Document segment -
** BEGIN **

Misconceptions around strata should not scare off buyers

Many buyers are spooked by strata fees and perceived complications around managing properties with shared elements, but the potential pitfalls can be avoided and profitable investments made.

AI-generated image of modern apartment exterior with Halloween decorations
Buying strata property should not be a frightening experience. (Image source: AI-generated)

Strata property management has a few descriptors; from body corporate to owners corporation. They don’t all incur management fees, and for those that do, management fees can vary greatly.

Many buyers actively avoid strata properties. One of the most common misconceptions is that they are all expensive, and all have limitations to what an owner can do with their own property. For some, this is true but not all.

Firstly, understanding strata properties and what determines whether they attract strata fees is important.

Strata typically suggests that land has been subdivided into smaller lots that share either services or land (or both).

On a su​bdivision plan, a strata block will be made up of units, each separately owned. Within the strata block may be common area too, and as denoted by the name, this common area is owned collectively. Ownership is usually shared in equal portions.

Not all strata properties are managed.

Depending on the state or territory, there is a maximum threshold for the strata block to be unmanaged. In Victoria, for example, three or less units in a development need to attract any Owners Corporation annual general meetings, or ongoing management.

Provided common areas are suitably insured by a public liability insurance policy, the owners can go about their business and avoid the need for official owners corporation activities.

At the other end of the size spectrum, some high-density blocks have multiple, managed strata groups, sometimes catering for a multiple-building development. Others may cater separately to car parking areas or communal recreational areas.

** END **

Information supplied -
** BEGIN **

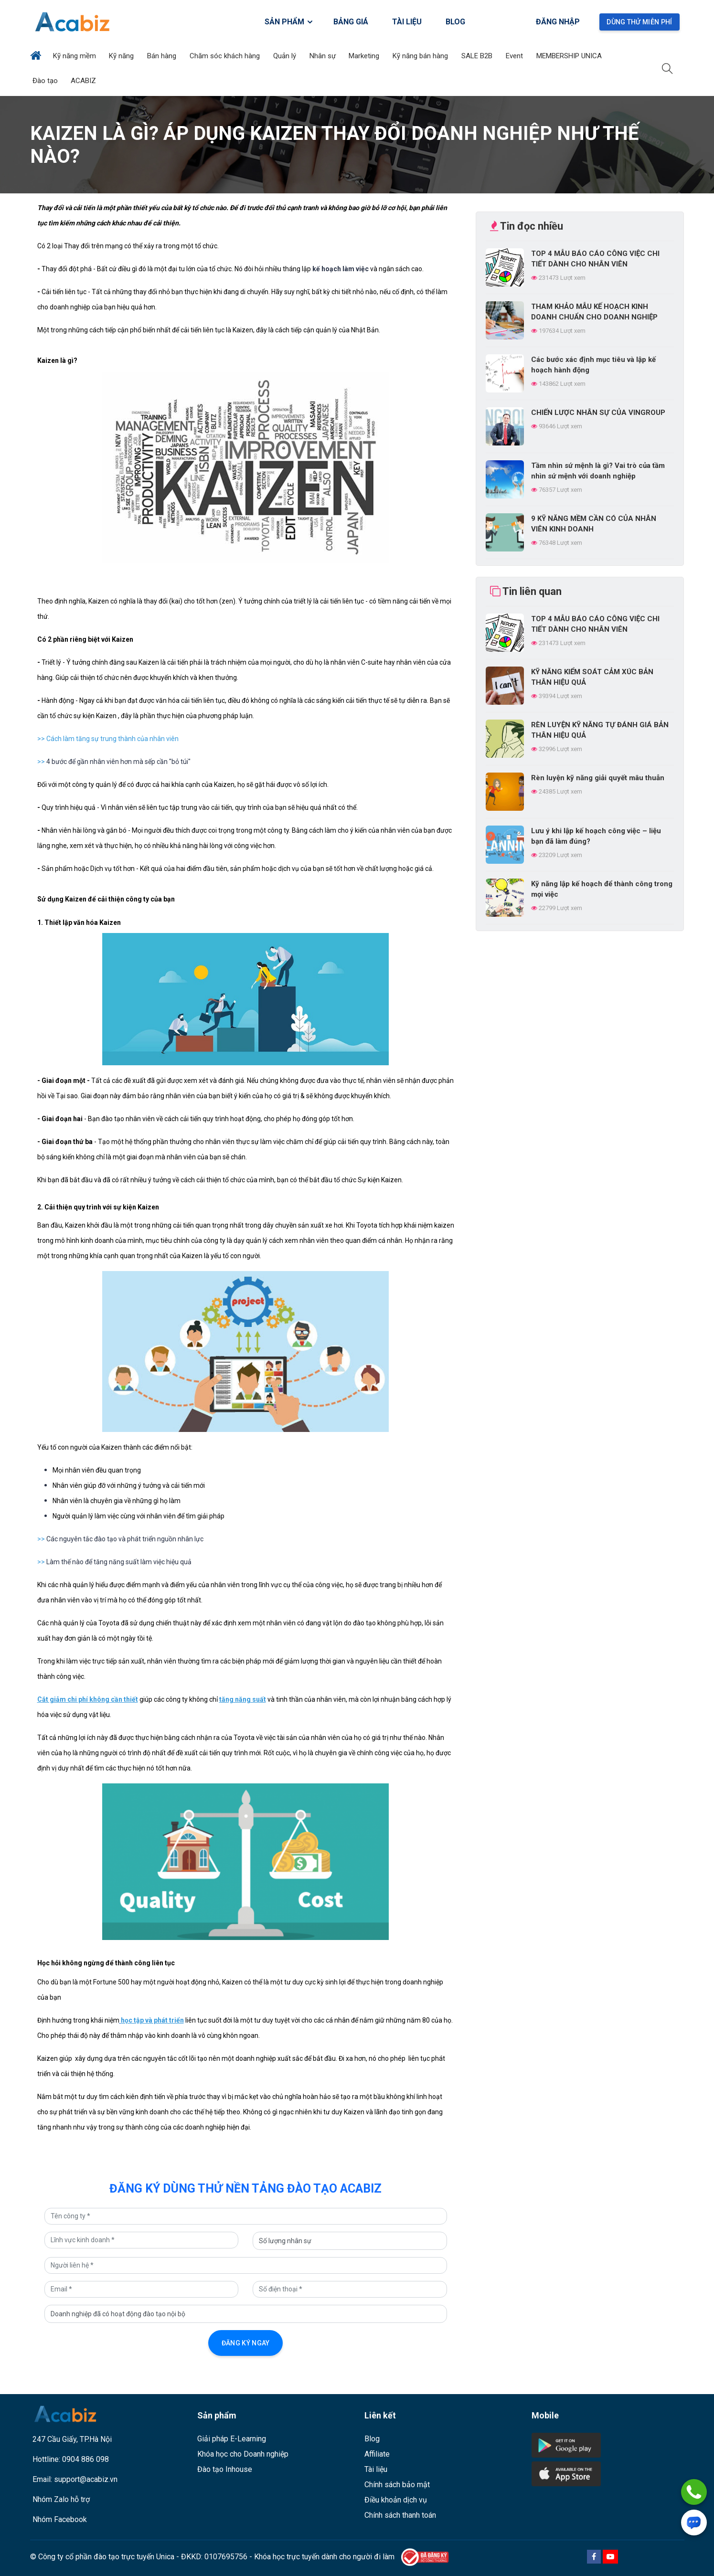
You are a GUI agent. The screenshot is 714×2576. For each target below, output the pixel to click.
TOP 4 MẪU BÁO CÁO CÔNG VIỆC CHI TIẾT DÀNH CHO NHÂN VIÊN (595, 258)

** END **

Short exercise - Write the next few paragraphs of the article about misconceptions around strata property, picking up right after its final sentence.

Reply to the task -
Strata fees

Let’s talk about fees. Another misconception among buyers is that ‘cheap’ fees are optimal.

Sadly, cheap fees can often spell trouble down the track. Taking a boutique block of 1970’s apartments as an example, a reasonable strata fee should cover building insurance, public liability insurance, gardening, maintenance, and a sinking fund for larger ticket items.

If the annual premium per resident is below $1,500, I am mildly concerned. Insurance alone should contribute to the lion’s share of this fee, so the question must be asked; what building items are actually getting maintained?

When residents and owners vote to minimise fees and remove sinking fund contributions, older properties start to present problems that could have been prevented with maintenance. Paint peels, timber rot sets in, gutters rust, tiles break, roof leaks develop, and water ingress sets in. Tree roots can play havoc when ignored, and cracked plumbing can impact foundations.

Suddenly a basic $20,000 task becomes a re-blocking event, costing residents up to half a million dollars in a smallish block.

When strata can get scary

What do strata groups do when expensive issues arise and there are no savings in the kitty? They raise a special levy.

A special levy is an additional cost, borne by the collective owners. It may be amortised out over a three- or four-year period with hefty, short-term fees being raised each quarter. However, if the issue is urgent, the strata management may determine that a loan is required for urgent remedial works to be carried out.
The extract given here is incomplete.